## Begin Given entries

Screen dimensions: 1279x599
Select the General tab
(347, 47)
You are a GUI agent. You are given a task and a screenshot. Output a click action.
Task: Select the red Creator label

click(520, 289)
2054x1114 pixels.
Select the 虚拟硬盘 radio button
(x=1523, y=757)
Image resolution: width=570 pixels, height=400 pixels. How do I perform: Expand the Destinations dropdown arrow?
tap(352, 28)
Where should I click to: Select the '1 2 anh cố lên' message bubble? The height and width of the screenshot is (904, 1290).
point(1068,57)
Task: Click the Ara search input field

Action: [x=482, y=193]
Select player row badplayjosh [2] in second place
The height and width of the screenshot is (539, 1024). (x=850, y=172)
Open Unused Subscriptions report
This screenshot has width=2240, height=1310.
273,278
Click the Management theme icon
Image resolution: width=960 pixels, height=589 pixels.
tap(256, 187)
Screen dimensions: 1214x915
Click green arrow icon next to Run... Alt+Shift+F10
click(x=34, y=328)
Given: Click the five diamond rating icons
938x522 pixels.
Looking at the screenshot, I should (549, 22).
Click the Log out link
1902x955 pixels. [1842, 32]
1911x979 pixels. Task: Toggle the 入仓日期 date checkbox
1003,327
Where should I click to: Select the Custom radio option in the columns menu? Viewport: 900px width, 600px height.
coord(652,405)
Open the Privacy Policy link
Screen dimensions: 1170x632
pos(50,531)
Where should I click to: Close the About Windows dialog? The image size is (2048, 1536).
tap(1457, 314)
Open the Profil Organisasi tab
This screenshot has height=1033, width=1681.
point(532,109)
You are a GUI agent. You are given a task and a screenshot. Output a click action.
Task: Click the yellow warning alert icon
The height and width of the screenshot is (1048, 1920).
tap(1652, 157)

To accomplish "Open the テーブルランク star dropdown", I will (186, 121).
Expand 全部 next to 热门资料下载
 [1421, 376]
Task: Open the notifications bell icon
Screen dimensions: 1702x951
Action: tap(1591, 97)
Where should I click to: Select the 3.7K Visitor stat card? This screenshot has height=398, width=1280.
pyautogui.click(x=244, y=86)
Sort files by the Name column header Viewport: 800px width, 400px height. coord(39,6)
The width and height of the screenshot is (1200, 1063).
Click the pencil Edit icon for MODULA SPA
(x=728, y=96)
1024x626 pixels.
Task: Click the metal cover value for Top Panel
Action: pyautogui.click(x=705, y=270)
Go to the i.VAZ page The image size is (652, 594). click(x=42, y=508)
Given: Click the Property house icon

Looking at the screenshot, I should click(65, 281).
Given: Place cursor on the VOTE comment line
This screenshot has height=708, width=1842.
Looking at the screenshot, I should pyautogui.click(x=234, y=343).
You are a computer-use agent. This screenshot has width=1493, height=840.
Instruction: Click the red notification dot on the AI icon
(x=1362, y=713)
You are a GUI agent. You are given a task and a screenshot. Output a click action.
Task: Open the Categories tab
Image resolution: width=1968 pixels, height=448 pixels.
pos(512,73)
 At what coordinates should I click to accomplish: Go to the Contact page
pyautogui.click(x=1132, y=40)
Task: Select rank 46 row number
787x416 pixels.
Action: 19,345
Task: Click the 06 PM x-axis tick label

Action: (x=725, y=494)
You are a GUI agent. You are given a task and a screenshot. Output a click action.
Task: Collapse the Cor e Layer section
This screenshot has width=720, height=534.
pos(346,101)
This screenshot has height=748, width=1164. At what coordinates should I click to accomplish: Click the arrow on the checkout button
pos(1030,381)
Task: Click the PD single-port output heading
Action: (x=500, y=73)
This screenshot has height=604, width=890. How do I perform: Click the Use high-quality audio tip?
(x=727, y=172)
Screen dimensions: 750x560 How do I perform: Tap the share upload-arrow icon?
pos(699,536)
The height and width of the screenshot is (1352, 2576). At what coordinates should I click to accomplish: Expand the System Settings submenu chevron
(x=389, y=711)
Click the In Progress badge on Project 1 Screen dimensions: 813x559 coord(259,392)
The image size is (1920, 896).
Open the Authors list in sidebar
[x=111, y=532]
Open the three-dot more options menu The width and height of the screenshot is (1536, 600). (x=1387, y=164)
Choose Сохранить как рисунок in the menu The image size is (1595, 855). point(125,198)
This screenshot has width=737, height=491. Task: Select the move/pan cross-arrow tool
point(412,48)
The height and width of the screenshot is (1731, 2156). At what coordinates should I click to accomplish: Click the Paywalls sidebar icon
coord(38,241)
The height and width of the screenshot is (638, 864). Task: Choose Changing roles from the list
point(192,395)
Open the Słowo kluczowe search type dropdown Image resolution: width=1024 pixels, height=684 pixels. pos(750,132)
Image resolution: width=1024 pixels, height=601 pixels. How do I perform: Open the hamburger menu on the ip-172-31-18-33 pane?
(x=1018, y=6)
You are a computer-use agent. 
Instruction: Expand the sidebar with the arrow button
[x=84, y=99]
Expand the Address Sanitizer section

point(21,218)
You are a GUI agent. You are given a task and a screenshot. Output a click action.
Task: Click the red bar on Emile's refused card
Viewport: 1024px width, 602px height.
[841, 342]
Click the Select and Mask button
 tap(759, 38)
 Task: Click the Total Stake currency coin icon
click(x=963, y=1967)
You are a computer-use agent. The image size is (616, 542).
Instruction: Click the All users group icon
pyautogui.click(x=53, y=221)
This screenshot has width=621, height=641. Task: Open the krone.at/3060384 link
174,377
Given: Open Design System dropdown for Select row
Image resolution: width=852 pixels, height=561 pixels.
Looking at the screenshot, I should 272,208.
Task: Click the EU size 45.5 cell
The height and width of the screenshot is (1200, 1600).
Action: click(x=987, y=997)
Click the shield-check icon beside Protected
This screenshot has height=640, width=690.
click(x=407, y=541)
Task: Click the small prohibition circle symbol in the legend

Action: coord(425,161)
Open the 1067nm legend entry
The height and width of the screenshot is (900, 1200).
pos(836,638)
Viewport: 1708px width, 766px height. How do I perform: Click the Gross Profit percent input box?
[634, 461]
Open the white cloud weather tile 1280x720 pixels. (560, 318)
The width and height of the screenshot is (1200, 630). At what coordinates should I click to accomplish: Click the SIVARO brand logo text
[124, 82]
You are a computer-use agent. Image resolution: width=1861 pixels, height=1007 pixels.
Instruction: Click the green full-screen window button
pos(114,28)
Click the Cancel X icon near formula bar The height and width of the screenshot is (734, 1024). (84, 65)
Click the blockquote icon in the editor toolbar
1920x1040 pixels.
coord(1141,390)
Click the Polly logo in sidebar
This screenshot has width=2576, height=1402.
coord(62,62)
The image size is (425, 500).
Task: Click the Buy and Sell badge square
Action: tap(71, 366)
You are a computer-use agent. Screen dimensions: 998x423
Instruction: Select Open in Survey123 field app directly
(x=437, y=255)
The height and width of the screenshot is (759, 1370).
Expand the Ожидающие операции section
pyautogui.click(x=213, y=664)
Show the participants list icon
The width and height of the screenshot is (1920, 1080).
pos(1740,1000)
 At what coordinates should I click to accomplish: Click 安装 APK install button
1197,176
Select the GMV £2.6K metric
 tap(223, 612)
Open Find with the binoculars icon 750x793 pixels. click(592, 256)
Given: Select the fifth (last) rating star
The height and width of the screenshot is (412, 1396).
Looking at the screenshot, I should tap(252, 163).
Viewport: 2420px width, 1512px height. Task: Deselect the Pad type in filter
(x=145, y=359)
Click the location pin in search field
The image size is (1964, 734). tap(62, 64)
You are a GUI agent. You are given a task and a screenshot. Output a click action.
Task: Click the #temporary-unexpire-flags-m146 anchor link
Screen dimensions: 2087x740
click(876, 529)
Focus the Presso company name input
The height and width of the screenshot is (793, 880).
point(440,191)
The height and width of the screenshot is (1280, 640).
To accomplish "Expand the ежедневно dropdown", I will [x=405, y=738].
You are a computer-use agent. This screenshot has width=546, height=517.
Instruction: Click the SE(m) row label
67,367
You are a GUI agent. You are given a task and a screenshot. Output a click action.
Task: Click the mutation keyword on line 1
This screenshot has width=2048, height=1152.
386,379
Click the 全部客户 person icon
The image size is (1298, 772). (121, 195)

## End Given entries

Exercise details » Rewrite everything from the line containing "You are a computer-use agent. Screen" down to the line containing "Looking at the screenshot, I should tap(252, 163).", replacing "Select" with "Choose" and keeping all else unchanged.

Output of the task »
You are a computer-use agent. Screen dimensions: 998x423
Instruction: Choose Open in Survey123 field app directly
(x=437, y=255)
The height and width of the screenshot is (759, 1370).
Expand the Ожидающие операции section
pyautogui.click(x=213, y=664)
Show the participants list icon
The width and height of the screenshot is (1920, 1080).
pos(1740,1000)
 At what coordinates should I click to accomplish: Click 安装 APK install button
1197,176
Choose the GMV £2.6K metric
 tap(223, 612)
Open Find with the binoculars icon 750x793 pixels. click(592, 256)
Given: Choose the fifth (last) rating star
The height and width of the screenshot is (412, 1396).
Looking at the screenshot, I should tap(252, 163).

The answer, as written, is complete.